Lo había recapitulado todo. Había puesto todo en orden. Había manifestado la cercanía de Dios a la humanidad, había congregado una Iglesia y la había santificado con su total entrega en la cruz. Venció el mal y la muerte con su resurrección y se hizo ver por los suyos para llenarlos de fe. Ahora toca que Cristo revele el lugar de cada uno, la proporción que corresponde entre lo humano y lo de Dios. «Levantando sus manos, los bendijo. Y mientras los bendecía, se separó de ellos, y fue llevado hacia el cielo» (Lucas 24, 50-51).

El cielo es esa realidad que nos atrae y fascina, a la vez que nos sobrepasa y no podemos abarcar. Por eso el ser humano tiende a señalarlo como la morada de Dios, que nos llama hacia Sí, al mismo tiempo que nos trasciende. De ahí que la ascensión de Cristo al cielo revele su más propia identidad. Él ha venido aquí, pero pertenece allá; se ha acercado a nosotros, pero no para que nos quedemos por siempre en lo terreno, sino para ampliar nuestro horizonte hacia lo eterno. Para alcanzarlo hemos de recorrer y anunciar en esta tierra, como lo hizo él mismo, los caminos del reino de los cielos.

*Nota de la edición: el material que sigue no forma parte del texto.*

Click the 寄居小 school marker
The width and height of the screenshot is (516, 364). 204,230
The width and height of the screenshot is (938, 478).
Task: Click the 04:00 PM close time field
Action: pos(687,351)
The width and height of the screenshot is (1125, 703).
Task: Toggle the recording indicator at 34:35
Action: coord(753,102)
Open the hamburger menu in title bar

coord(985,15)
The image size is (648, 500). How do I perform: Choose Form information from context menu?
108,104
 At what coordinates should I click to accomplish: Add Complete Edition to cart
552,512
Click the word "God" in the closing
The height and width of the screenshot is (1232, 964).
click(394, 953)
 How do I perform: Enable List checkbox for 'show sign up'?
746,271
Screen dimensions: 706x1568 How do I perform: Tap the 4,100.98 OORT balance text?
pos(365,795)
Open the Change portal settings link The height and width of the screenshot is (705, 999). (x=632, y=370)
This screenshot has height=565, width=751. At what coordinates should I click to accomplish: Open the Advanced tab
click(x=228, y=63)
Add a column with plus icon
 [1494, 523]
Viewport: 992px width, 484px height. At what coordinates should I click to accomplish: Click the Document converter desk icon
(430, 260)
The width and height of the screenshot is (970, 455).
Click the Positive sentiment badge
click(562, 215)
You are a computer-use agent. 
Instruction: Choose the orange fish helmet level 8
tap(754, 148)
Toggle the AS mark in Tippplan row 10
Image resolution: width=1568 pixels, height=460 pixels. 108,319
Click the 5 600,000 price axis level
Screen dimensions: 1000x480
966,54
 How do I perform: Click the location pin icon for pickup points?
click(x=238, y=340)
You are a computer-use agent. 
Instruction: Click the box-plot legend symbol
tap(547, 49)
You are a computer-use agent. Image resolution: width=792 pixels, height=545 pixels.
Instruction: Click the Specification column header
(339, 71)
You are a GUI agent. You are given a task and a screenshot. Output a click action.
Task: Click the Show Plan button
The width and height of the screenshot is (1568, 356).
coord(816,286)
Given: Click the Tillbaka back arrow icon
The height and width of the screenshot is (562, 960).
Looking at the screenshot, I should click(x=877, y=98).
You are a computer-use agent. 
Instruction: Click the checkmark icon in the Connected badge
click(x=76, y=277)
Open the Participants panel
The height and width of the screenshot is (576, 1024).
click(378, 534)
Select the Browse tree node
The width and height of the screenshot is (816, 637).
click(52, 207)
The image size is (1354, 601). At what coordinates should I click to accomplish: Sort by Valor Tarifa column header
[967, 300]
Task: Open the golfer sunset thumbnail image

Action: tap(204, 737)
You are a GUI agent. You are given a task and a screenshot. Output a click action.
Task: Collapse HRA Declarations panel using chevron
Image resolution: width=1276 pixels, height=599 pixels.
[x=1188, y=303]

«Ellos se postraron ante él y se volvieron a Jerusalén con gran alegría; y estaban siempre en el templo bendiciendo a Dios» (Lucas 24, 52-53). Cuando Dios ocupa su lugar, en consecuencia el hombre ocupa también el suyo. Y el lugar que le corresponde es el de la adoración y el anuncio. De esto se trata la adecuada proporción entre lo divino y lo humano: Dios es más, y nos llama hacia Él; nosotros aún no hemos crecido del todo, y le necesitamos para alcanzar nuestra realización. Para lograrla, hemos de reconocer nuestra pequeñez y adorar su grandeza, a la vez que le hacemos amar por muchos más, anunciando su compasión y la salvación que Él nos ofrece.

¿No son acaso las excesivas ambiciones de los seres humanos las que causan su infelicidad? ¿No es la soberbia de pretender dejar de lado a Dios lo que ofusca a las personas en una existencia autolimitada, descomprometida e insensible? ¿No es acaso el apego a lo terreno lo que hace perder la perspectiva de lo trascendente? Sobre todas estas cosas se eleva Cristo y nos invita a elevarnos con él, dirigiendo nuestra mirada hacia aquellos que esperan el anuncio de las maravillas que Dios ha derramado sobre este mundo. Porque con su ascensión Cristo ha hecho entrar nuestra naturaleza humana en el ámbito de lo divino, nuestra realidad de criaturas en el abrazo del Creador. A nosotros nos corresponde, por tanto, adorarle como se merece, viviendo según lo que nos manda y dando testimonio del horizonte abierto por el único que salva al ser humano en su integridad, recibiendo de él la gracia que nos hace verdaderamente grandes: su Espíritu de santidad.